Case Study #1
In October 2016, Mdm Chan* was invited to enter a spa for a trial massage. During the massage, the staff pressured her to buy a 20 session massage package at a promotional price of $2,800 by insinuating that her back was crooked and it could lead to paralysis. When she declined, she was told to pay for the massage and was pushed to sign up for the massage package again in order to get the free massage. She eventually agreed.
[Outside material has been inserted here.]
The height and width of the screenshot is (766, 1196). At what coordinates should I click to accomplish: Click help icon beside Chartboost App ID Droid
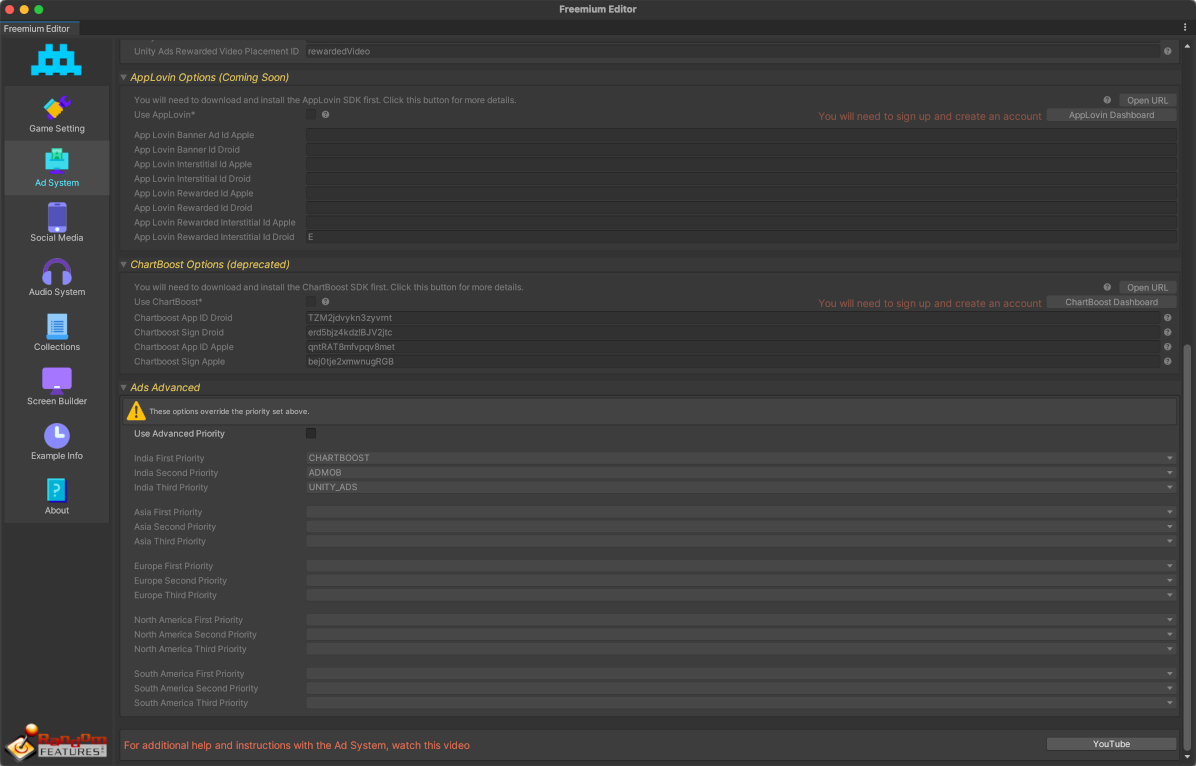pos(1167,318)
When she went back to the salon for the second session on the next day, the staff insisted that she top up another $800. Mdm Chan felt troubled with the sales tactics undertaken by the staff and requested to cancel her package for a refund of the unutilised sessions.
Under Section 4(c) of the Consumer Protection (Fair Trading) Act (CPFTA), it is an unfair practice to take advantage of a consumer who is not in a position to protect her own interests. CASE negotiated with the business and was able to get back a partial refund for Mdm Chan.
Case Study #2
In July 2016, Mr Thomas* purchased two wooden bedframes from a furniture company. He paid a deposit of $1,500. On the delivery day, there was a heavy rainstorm. Mr Thomas contacted the company to express his concerns with regard to the delivery of the wooden bedframes in the heavy rain. The company assured him that the bedframes would be well protected from the rain. However, upon delivery, the bedframes were not covered and the wood for the frames were soaked in the rain and damaged. Mr Thomas thus requested for a refund.
Under the Lemon Law, companies are obliged to repair, replace, reduce the price or provide a refund for a defective product. CASE contacted the company which agreed to repair the bedframes and provided four extra wooden stools as goodwill to Mr Thomas.
Case Study #3
In February 2017, Mr Lee* visited a traditional Chinese medicine clinic to seek treatment for his back pain. During the visit, the physician took his blood pressure and did some other checks. He was instructed to go to another room where the physician performed acupuncture on him. Mr Lee was then asked to pay $450 after the treatment and to book an appointment for a follow up treatment. He felt that he was not given a chance to refuse the treatment, nor was he informed of the treatment details and charges. Mr Lee felt uncomfortable with the tactics used by the clinic and requested for a refund.
CASE negotiated with the clinic on behalf of Mr Lee. Both parties eventually agreed to a 50% refund as the final settlement.
Case Study #4
In October 2016, Ms Toh* visited a hair salon and was quoted $5 for a haircut. After the haircut was completed, the hairdresser brought her into a room and did a scan claiming that she had a dry scalp. She was pressured to take up a hair treatment package several times. When Ms Toh rejected to take up the package, the hairdresser refused to allow her to make payment and leave the salon. Instead, the hairdresser shampooed and washed her hair. Ms Toh was eventually charged $99 for the entire process. She was dissatisfied with the sales tactics used by the salon and requested for a partial refund.
CASE highlighted to the hair salon that it was an unfair practice under the Consumer Protection (Fair Trading) Act (CPFTA) to exert undue pressure on a consumer during a sales transaction. With CASE’s assistance, Ms Toh was able to get back a full refund of $99.